• U.S.

Medicine: Polio and Nerves

2 minute read
TIME

Sometimes nerves, like pollarded willows or clipped adenoids, will spread and grow after pruning. The growth rate may be an eighth of an inch a day, or even faster. This fact has been the basis of infantile-paralysis treatments by Lieut. Commander Harvey Ellsworth Billig, Jr. and Physiologist Anthonie Van Harreveld of the California Institute of Technology.

Their first big success came in 1940, when they operated on a 16-year-old boy with a weak, wasted lower leg and foot. Through an incision in the calf, they crushed the nerve above the point where it was damaged. Two months later, motion and feeling began to return to the foot. Eventually the boy regained full power in all the affected muscles and his treated leg again measured the same as the other.
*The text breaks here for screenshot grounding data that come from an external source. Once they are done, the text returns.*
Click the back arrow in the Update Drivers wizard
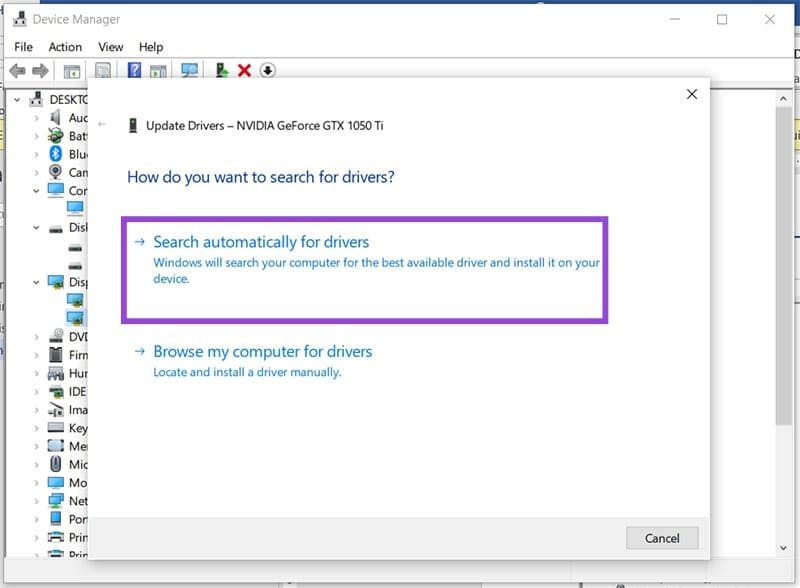 pyautogui.click(x=104, y=125)
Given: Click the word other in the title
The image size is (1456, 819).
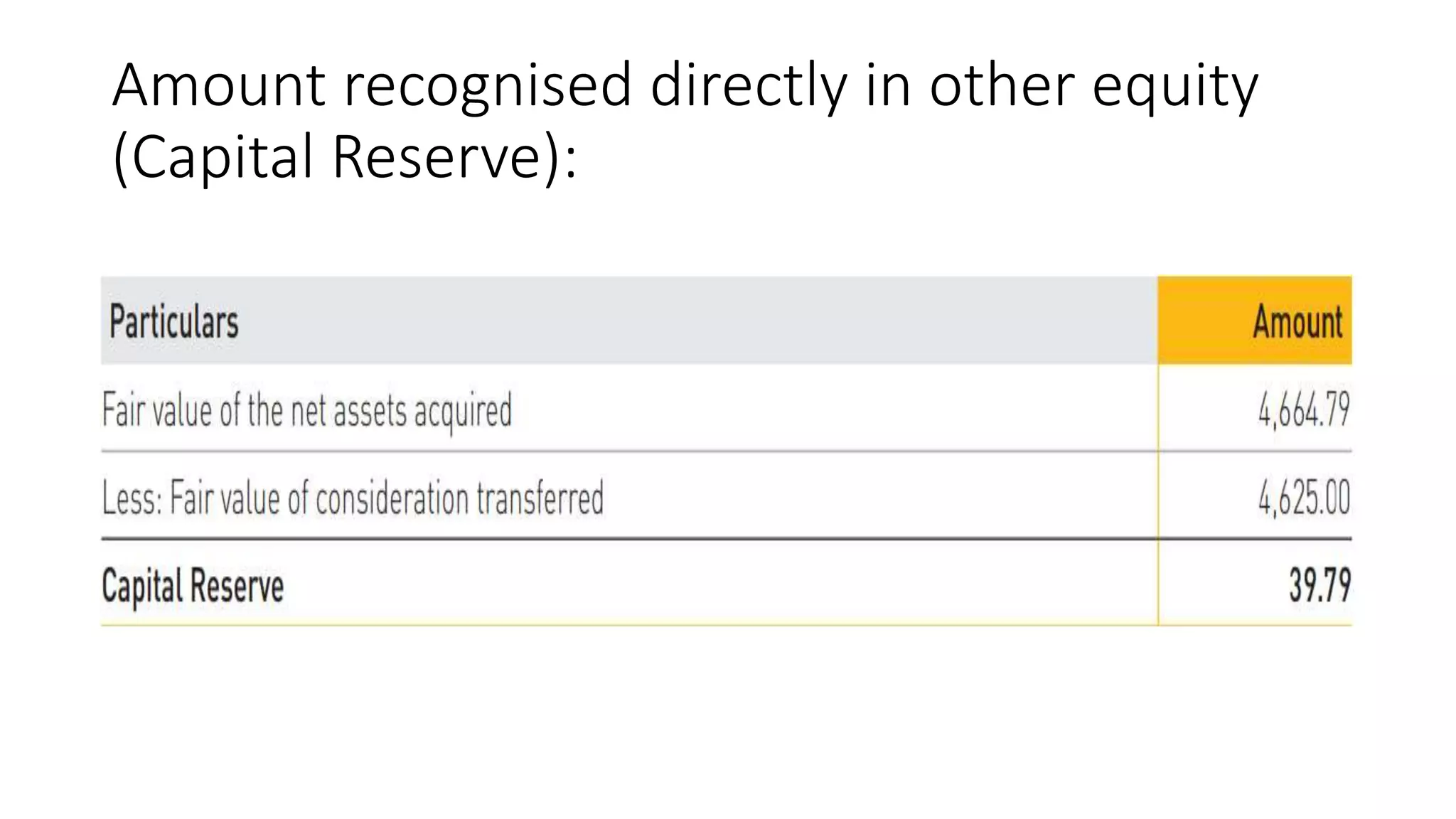Looking at the screenshot, I should click(1002, 87).
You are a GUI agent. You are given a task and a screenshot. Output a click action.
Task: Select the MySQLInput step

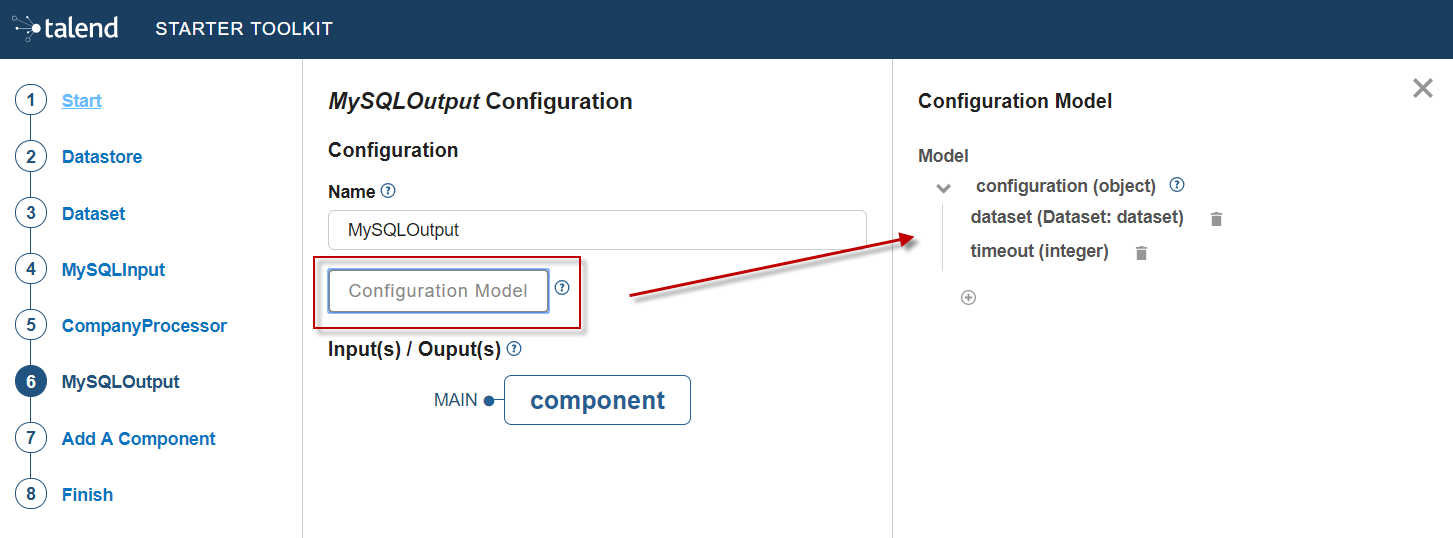coord(113,270)
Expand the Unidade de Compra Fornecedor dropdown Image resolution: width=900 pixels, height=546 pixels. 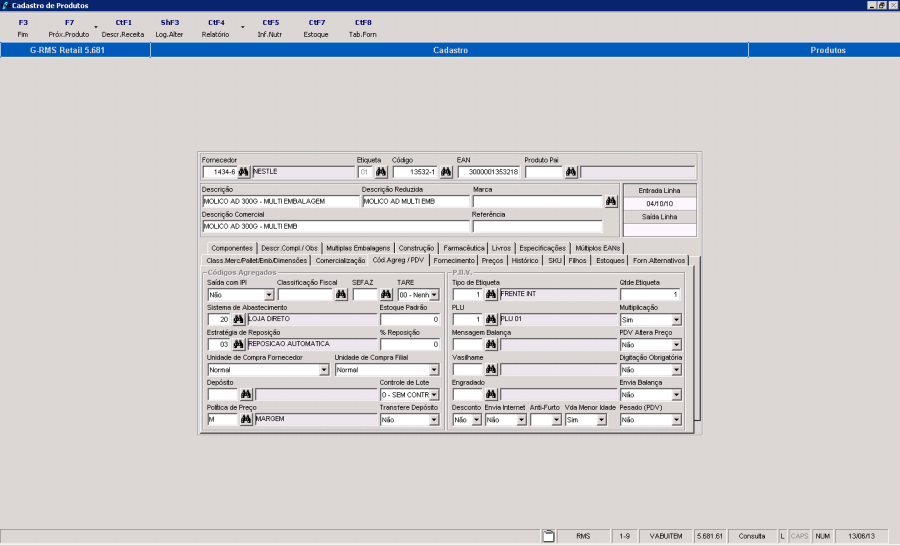tap(323, 370)
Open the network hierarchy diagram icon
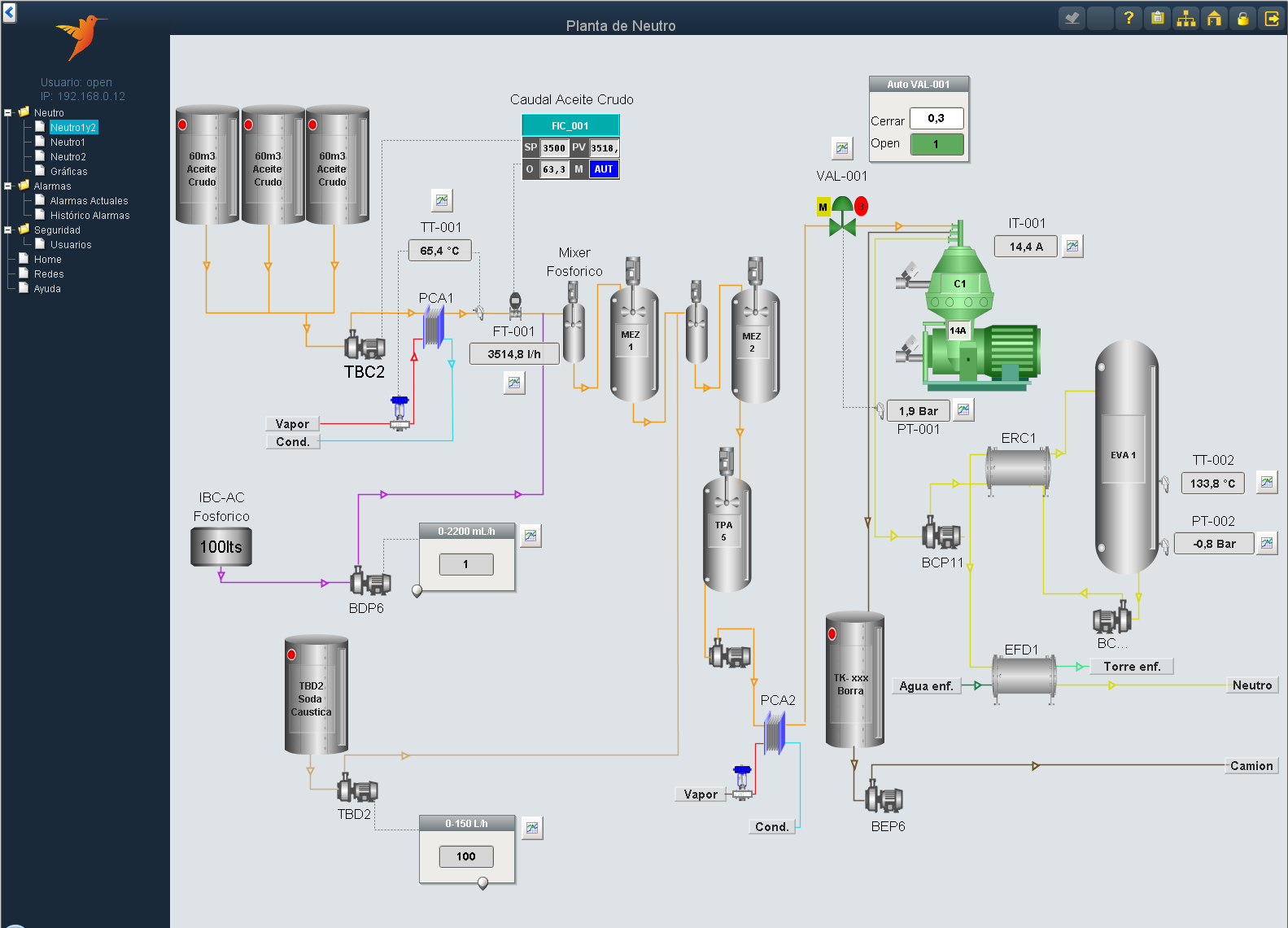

Last fortnight in Philadelphia, Lieut. Commander Billig showed the International College of Surgeons a startling new technique. He now does the operation bloodlessly, with an air-driven rivet gun with a specially rounded head. The gun is pressed against the skin and used to knead the nerves right through the flesh.

Altogether, about 500 patients have been treated in Los Angeles and 40 in Philadelphia, all of them paralyzed a year or more. Considering that any improvement in such cases is remarkable, results so far have been excellent.